Des ambulanciers vigilants, mais confiants

Pour Yannick Janeiro, ambulancier, un travail en commun devrait permettre de trouver une solution au problème.

Yannick Janeiro est cogérant des ambulances Urgences 29 (Crozon, Douarnenez), président du Groupement des transports sanitaires urgents du Finistère et président de la Fédération nationale des techniciens ambulanciers urgentistes. Inutile de préciser qu’il connaît bien le métier et ses contraintes.

Les ambulances blanches des privés ne sont pas mieux loties que les véhicules de secours rouges des pompiers. « C’est vrai que l’attente impacte toute notre organisation. Deux heures d’attente, c’est trop. Cela a des répercussions sur le travail des ambulanciers et sur les patients. »

Mais pas question, pour autant, de pointer du doigt l’hôpital. « Il y a certainement un manque de personnel, mais nous ne voulons pas ajouter de l’huile sur le feu. Je souligne la bonne volonté de l’hôpital, on se voit régulièrement en réunion de travail. C’est dans l’intérêt de tous de trouver une solution à ce problème. »

« L’ensemble du système de soins doit être revu »

Marguerite Lamour, maire de Ploudalmézeau, est présidente du service départemental d’incendie et de secours. Elle a cœur d’être sur le terrain aux côtés des pompiers. Pour elle, la question de l’attente aux urgences « n’est pas propre à Quimper. Pour avoir partagé le quotidien des pompiers à Brest, je peux dire qu’au CHU la situation est la même. »

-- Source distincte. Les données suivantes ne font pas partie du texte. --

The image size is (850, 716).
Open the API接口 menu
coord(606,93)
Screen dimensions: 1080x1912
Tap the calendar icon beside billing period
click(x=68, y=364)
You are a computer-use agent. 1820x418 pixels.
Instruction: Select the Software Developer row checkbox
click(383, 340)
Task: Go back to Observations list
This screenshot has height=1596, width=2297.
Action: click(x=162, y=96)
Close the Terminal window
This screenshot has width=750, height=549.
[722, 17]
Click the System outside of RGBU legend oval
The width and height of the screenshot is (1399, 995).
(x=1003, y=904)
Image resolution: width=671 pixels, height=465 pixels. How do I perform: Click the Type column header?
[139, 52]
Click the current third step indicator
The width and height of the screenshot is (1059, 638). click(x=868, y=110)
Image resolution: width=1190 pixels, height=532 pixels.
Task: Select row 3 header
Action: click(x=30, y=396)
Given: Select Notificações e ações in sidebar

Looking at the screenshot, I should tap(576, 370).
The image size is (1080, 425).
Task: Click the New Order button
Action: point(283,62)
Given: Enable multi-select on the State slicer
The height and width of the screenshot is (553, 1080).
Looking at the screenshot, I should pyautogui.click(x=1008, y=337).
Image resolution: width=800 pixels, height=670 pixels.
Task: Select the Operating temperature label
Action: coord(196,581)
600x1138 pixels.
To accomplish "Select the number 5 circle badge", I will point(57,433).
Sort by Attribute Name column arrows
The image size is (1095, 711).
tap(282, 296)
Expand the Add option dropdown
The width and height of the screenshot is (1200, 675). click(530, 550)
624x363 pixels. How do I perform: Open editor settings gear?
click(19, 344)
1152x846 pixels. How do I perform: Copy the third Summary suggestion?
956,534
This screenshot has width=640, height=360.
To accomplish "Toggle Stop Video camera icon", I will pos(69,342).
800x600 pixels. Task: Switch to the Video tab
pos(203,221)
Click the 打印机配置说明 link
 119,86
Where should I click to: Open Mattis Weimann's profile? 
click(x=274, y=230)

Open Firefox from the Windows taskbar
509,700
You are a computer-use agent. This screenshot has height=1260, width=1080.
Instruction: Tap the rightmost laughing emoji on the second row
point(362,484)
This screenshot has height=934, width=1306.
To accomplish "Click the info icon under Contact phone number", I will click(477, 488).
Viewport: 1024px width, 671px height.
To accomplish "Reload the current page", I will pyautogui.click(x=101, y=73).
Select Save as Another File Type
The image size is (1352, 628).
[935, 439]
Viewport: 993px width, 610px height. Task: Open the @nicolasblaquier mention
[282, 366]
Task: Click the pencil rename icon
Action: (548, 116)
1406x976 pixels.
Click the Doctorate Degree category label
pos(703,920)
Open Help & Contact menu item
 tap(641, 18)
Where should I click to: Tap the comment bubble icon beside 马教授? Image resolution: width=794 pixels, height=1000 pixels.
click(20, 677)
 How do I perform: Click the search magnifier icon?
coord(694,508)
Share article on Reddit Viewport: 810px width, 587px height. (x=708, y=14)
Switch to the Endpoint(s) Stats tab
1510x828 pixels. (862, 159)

Selon elle, « il faut travailler avec le Samu dans de bonnes conditions pour optimiser le service de secours à la personne. C’est vrai que c’est difficile, les urgences sont submergées. Ces “embouteillages” sont dommageables pour tous, les usagers comme nos pompiers. Pour un véhicule, il faut trois personnes, il faut faire admettre le patient jusqu’à sa prise en charge. Ensuite on doit composer avec le jeu des VSAV (véhicules de secours et d’assistance aux victimes) pour aller d’un point A à un point B. L’afflux aux urgences et l’attente impactent évidemment l’organisation et crée de la frustration dans les équipages. »

Elle ajoute : « C’est l’ensemble du système de soins qui doit être revu, j’en appelle aussi à nos concitoyens, de ne pas se précipiter aux urgences… » Marguerite Lamour souligne que tout le monde travaille, la préfecture en tête, pour trouver des solutions. Elle salue enfin l’engagement au quotidien des pompiers et loue « les efforts des collectivités » qui permettent aux volontaires de partir en renfort sur le terrain.